Saved entries
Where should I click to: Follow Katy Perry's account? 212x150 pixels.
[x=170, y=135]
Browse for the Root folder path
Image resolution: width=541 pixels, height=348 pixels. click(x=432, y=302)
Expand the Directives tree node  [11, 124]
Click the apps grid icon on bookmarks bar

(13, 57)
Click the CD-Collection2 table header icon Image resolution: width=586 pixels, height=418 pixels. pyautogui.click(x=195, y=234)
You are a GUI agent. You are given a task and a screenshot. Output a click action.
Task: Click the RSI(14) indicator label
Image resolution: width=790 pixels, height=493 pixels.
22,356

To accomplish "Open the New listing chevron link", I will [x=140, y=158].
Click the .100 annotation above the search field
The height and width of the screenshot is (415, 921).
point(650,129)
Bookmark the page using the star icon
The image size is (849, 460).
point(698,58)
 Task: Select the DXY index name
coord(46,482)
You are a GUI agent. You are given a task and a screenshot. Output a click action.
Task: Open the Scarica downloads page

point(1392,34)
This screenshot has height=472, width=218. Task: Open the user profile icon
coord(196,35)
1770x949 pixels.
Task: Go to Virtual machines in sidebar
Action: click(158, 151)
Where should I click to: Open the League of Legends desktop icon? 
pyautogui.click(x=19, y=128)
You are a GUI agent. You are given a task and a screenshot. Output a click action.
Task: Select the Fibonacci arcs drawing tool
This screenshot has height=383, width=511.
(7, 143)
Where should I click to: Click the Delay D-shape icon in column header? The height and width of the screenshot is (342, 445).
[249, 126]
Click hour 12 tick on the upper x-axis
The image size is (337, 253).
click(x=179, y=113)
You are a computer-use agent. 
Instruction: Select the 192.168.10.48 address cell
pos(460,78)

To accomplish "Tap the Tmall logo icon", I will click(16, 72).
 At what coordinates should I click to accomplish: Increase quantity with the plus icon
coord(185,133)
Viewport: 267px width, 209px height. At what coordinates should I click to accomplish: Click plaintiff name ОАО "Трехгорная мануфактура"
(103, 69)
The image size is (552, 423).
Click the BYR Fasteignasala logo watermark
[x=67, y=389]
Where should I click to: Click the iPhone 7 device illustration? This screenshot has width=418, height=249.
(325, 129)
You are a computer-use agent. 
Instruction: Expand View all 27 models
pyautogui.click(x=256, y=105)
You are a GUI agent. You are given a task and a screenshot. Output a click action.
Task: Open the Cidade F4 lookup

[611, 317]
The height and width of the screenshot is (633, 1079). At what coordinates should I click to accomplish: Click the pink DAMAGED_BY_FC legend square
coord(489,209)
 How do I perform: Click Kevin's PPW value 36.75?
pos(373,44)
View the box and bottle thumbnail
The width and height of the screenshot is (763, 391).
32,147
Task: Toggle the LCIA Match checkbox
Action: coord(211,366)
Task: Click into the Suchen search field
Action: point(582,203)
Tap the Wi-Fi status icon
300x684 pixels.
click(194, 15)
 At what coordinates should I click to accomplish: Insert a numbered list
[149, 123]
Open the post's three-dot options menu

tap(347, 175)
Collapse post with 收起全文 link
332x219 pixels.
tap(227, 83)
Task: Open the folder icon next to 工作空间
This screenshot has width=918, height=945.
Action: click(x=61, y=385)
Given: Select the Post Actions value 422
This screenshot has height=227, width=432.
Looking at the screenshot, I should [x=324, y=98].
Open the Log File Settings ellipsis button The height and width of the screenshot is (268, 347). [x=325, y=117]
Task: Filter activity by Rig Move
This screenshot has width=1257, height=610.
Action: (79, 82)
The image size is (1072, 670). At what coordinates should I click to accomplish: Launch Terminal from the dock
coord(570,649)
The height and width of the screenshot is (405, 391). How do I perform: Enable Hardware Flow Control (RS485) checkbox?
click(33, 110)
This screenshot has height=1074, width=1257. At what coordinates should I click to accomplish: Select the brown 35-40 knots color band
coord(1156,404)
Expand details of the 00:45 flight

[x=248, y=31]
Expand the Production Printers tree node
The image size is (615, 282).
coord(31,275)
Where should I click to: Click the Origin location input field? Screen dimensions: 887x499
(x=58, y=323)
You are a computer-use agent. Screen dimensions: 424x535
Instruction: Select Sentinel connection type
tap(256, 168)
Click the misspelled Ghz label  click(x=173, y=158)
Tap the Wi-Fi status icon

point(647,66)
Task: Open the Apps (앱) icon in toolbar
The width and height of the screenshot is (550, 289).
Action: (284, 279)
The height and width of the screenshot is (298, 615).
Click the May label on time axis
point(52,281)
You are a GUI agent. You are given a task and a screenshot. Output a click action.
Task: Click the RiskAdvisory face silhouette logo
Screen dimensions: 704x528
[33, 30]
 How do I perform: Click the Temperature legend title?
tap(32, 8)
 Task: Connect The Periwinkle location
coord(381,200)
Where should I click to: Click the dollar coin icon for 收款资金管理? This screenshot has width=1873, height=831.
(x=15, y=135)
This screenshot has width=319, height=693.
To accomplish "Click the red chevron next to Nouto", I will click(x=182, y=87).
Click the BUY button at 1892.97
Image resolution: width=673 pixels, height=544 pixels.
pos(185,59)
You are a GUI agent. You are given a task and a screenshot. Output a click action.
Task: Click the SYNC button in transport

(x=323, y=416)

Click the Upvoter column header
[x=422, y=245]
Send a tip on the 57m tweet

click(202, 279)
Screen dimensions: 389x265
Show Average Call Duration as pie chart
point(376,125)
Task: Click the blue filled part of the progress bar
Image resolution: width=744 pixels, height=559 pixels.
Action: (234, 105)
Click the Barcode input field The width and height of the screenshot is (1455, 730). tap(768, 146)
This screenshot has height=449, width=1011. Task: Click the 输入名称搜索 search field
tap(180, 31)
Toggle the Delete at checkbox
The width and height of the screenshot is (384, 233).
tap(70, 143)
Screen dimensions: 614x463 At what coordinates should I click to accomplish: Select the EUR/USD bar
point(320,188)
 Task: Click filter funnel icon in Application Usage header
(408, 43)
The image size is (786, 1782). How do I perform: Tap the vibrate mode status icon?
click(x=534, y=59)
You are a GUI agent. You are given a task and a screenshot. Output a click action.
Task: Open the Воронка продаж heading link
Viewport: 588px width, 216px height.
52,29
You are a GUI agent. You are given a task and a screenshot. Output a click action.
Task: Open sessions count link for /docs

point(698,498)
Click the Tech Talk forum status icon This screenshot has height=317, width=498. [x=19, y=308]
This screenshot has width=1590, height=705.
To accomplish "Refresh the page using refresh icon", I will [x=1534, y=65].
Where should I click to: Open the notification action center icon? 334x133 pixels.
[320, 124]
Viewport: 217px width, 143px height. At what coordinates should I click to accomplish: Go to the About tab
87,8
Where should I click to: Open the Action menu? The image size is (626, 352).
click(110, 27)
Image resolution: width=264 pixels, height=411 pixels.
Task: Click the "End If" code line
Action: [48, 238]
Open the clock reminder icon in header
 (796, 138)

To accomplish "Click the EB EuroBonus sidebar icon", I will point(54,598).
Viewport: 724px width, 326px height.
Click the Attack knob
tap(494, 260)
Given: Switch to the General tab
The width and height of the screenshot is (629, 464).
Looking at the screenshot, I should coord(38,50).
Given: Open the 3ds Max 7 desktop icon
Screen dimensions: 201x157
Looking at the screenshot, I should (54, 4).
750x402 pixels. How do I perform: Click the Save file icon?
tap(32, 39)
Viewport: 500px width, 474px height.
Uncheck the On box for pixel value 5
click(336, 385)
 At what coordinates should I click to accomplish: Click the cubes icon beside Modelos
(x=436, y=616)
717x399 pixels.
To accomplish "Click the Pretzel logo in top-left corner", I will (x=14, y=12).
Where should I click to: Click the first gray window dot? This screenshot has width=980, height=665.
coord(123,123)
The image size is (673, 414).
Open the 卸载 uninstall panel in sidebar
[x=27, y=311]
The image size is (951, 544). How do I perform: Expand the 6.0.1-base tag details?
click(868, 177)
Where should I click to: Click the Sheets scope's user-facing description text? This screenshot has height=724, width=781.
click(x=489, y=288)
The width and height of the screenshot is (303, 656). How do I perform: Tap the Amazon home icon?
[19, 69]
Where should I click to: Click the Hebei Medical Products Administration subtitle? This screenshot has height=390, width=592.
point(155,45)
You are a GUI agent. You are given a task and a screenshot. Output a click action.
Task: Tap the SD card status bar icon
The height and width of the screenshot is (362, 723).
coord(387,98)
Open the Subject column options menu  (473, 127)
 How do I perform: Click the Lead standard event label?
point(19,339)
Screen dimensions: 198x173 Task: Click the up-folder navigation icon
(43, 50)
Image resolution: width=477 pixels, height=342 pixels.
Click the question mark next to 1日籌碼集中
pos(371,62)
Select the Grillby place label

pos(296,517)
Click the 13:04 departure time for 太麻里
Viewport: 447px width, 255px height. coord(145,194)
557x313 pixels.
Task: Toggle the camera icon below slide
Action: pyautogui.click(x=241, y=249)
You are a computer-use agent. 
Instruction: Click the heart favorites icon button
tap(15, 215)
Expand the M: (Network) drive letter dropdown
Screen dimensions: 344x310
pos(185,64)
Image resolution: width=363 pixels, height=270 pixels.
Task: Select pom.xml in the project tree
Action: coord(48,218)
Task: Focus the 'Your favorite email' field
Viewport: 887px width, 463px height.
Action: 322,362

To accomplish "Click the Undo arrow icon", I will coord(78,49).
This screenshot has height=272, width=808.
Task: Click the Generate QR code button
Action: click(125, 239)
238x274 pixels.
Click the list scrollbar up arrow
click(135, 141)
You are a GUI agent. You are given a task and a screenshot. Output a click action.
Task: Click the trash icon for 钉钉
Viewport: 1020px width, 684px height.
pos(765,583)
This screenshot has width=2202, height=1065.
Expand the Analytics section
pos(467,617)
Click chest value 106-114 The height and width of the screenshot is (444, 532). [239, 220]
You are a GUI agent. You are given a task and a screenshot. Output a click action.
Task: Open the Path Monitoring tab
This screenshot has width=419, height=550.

▸ **Task to carry out**
Exactly one number is the answer: how many lines of the entries contain the string "chevron".

▸ **Solution for this exercise**
2